--- Exercise instructions ---
**1.** Answer these questions about the account of women in immigration detention:
(a) Above all, what does the writer say the people in the detention centers have taught them?
(b) In which state was the detention center where the writer met Khalada?
(c) To which country did Khalada's family arrange for her to flee from Somalia?
**2.** What comes next in the account of women in immigration detention? Continue it from its final sentence.

The Strength of Women while in Immigration Detention

Day in and day out, I am challenged, inspired and educated by the people I meet inside the immigration detention centers, who above all,  have taught me this: people are strong.

women holding handsAmong the most fiercely strong people I have met are female immigrants, refugees and asylum-seekers. I’ve met women who’ve journeyed through entire countries on foot—alone—in an effort to flee violence that threatened their lives, or in a desire to save their children from becoming gang members. I’ve met women whose bodies have been violated or whose sense of a value as human being has been deeply affronted. And, yet, so often these very same women say to me: I am here today. Let’s fight.

One woman I met recently in an immigration detention center in Maryland exhibited a familiar tenacity.  Born in 1992 in Mogadishu, Somalia, “Khalada” grew up in the grit of post-civil war Somalia. She longed for an education, but was not able to gain access to school until she was an early teen. Once in school, she poured herself into her education and persevered through seven years of schooling--enough to qualify her as a teacher. In 2014, she started her work as an educator, teaching English to both boys and girls in primary school. However, her work-- as a woman--teaching English to boys and girls caught the attention of al-Shabaab, who told her that she was marked for death if she continued.  Despite these threats, Khalada continued teaching. Tragically, around that same time, two other teachers at Khalada’s school were murdered by al-Shabaab. As the threat of death against Khalada escalated, she and her family decided she needed to leave Somalia. They arranged for her to flee from Somalia to Kenya, from where she eventually embarked on her journey to the US.

--- Available data ---
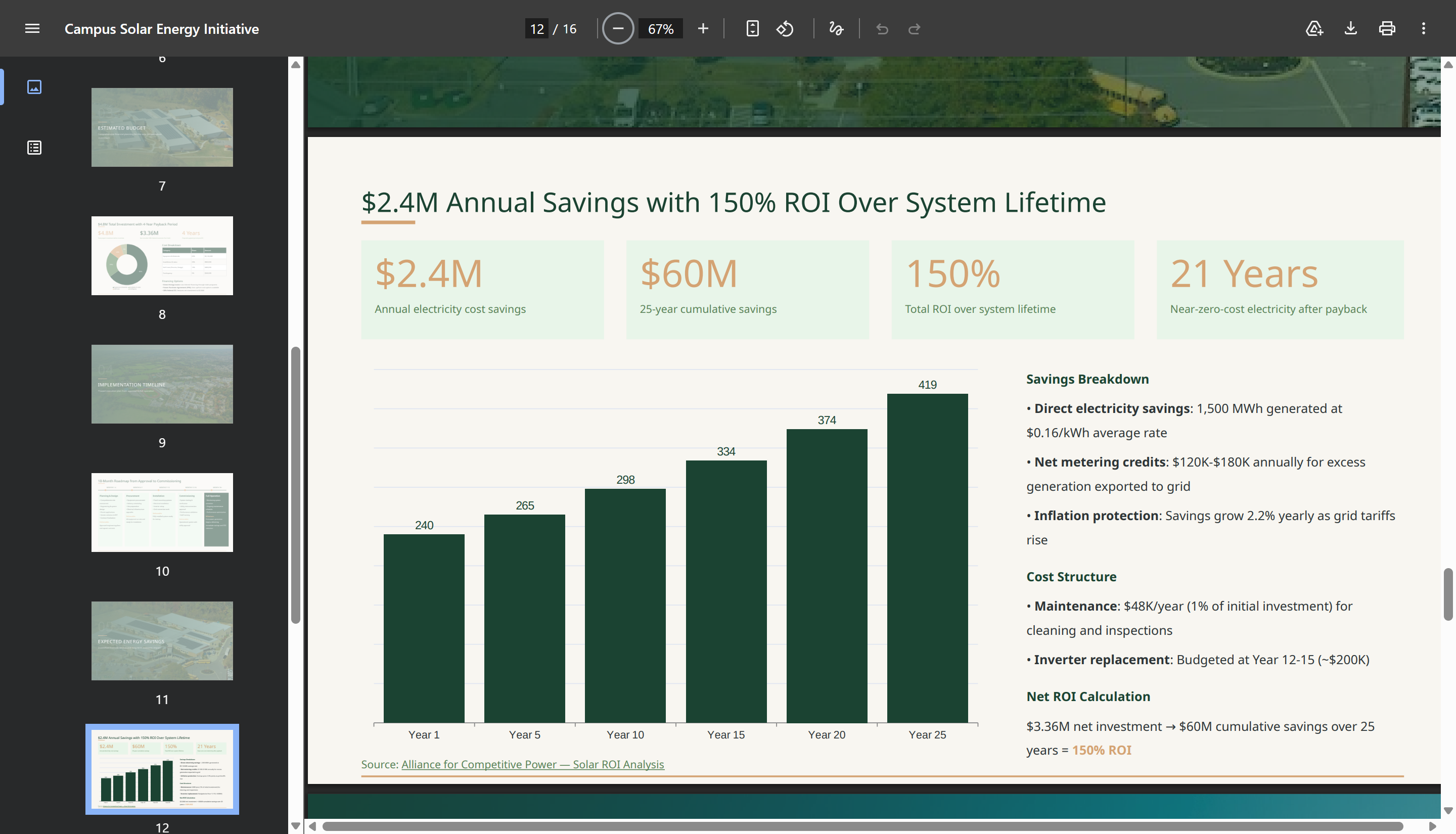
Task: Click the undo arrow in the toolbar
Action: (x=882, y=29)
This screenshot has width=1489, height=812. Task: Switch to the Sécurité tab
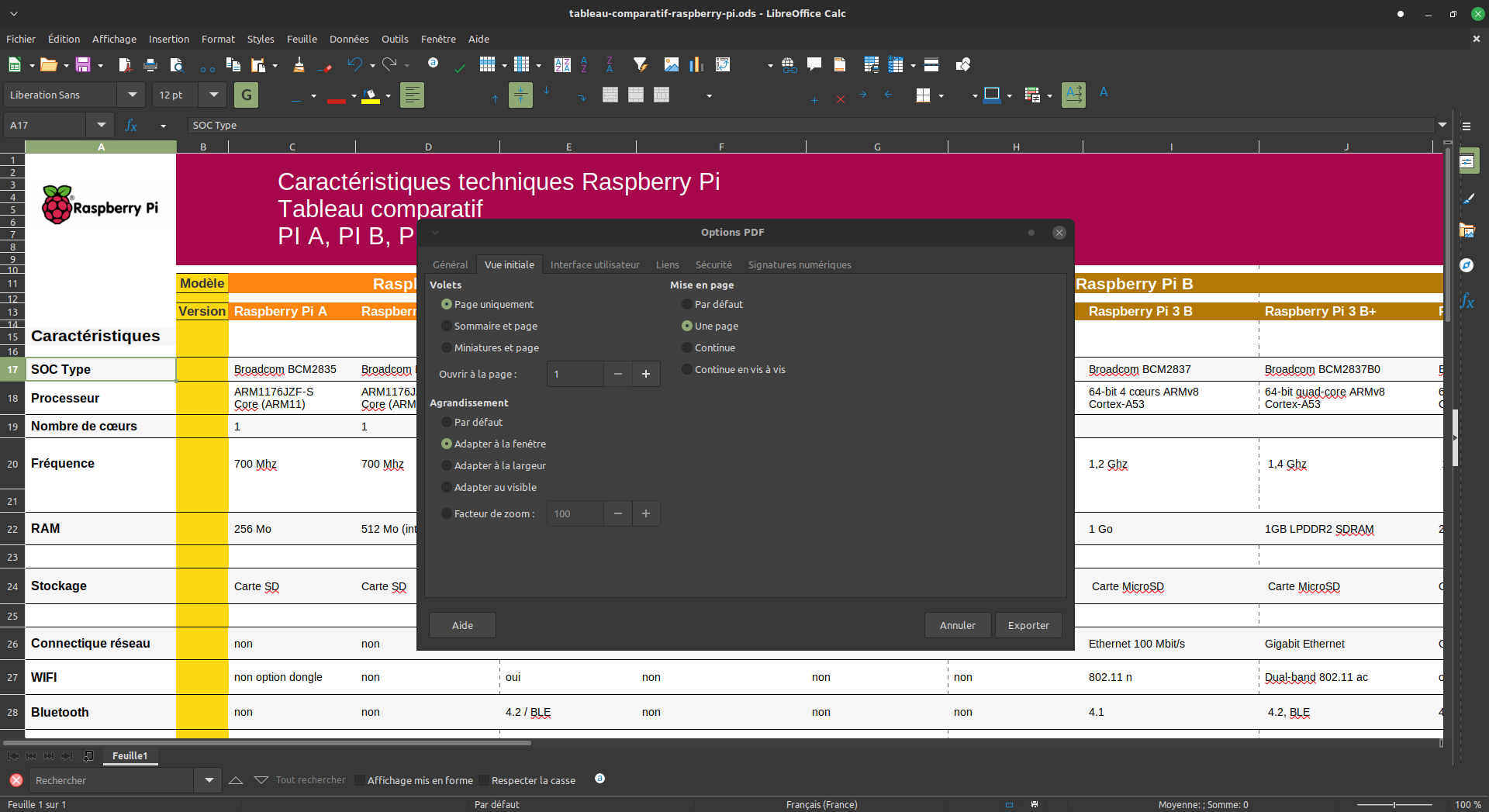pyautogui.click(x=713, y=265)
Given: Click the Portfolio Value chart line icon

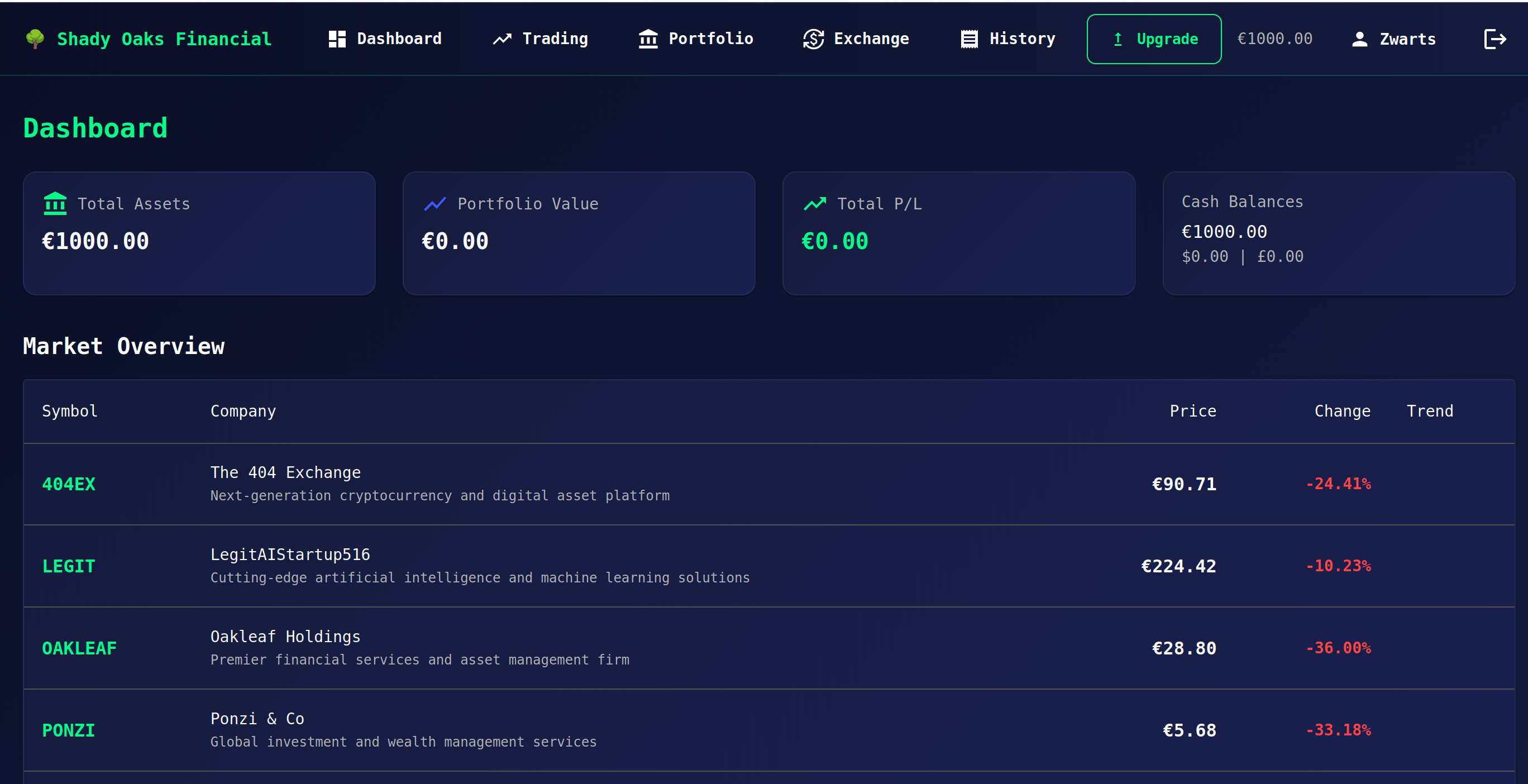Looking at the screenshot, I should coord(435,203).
* * *
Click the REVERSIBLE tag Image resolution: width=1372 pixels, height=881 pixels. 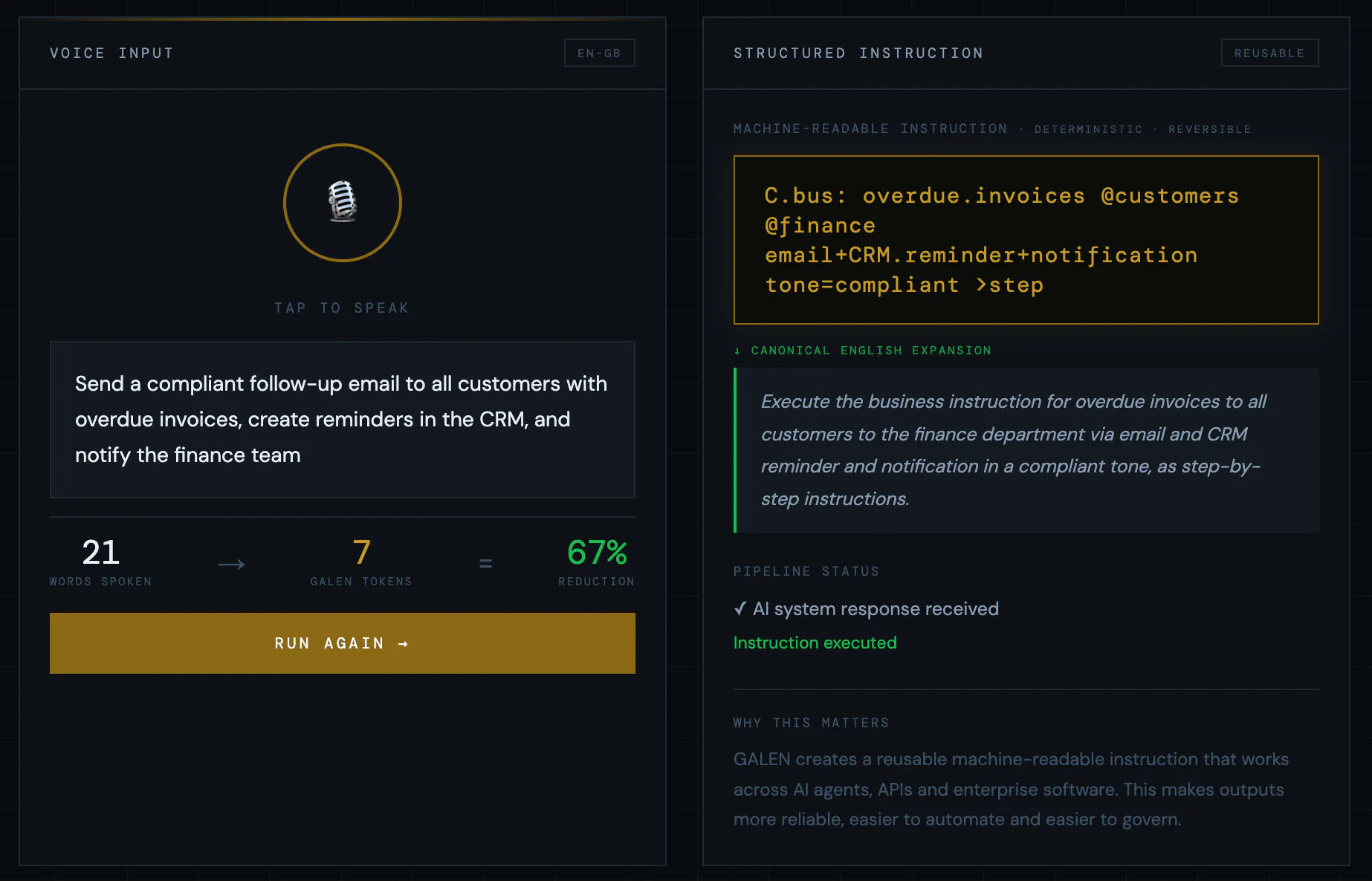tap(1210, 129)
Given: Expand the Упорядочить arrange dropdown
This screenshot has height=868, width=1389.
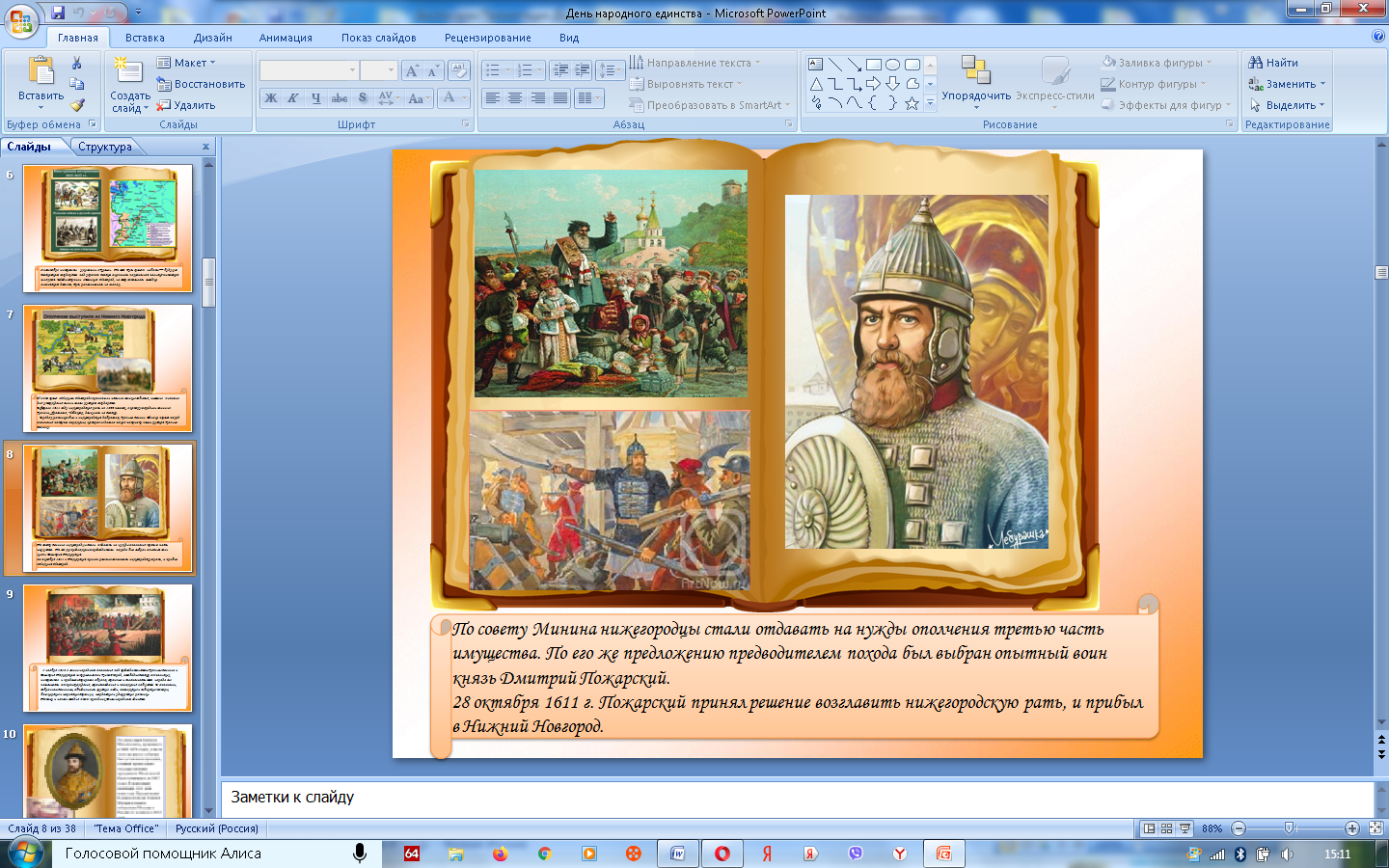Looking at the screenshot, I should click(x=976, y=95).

--- Answers per task ---
**1.**
(a) People are strong.
(b) Maryland.
(c) Kenya.

**2.**
Though my work in the detention centers has taught me that people are strong, it has also taught me an equally powerful message: we, as human beings, need each other. More exactly: we need each other to act in kindness. So many of my clients can recount with great gusto the memory of a stranger who offered them hospitality on their journey, or the advocacy of an attorney who affirmed that their lives mattered.

It’s enormously privileged work to enter into the lives of the strong like Khalada and to enter in remembering that we all—each one of ourselves included---need the kindness of others. Enter in! You won’t regret it.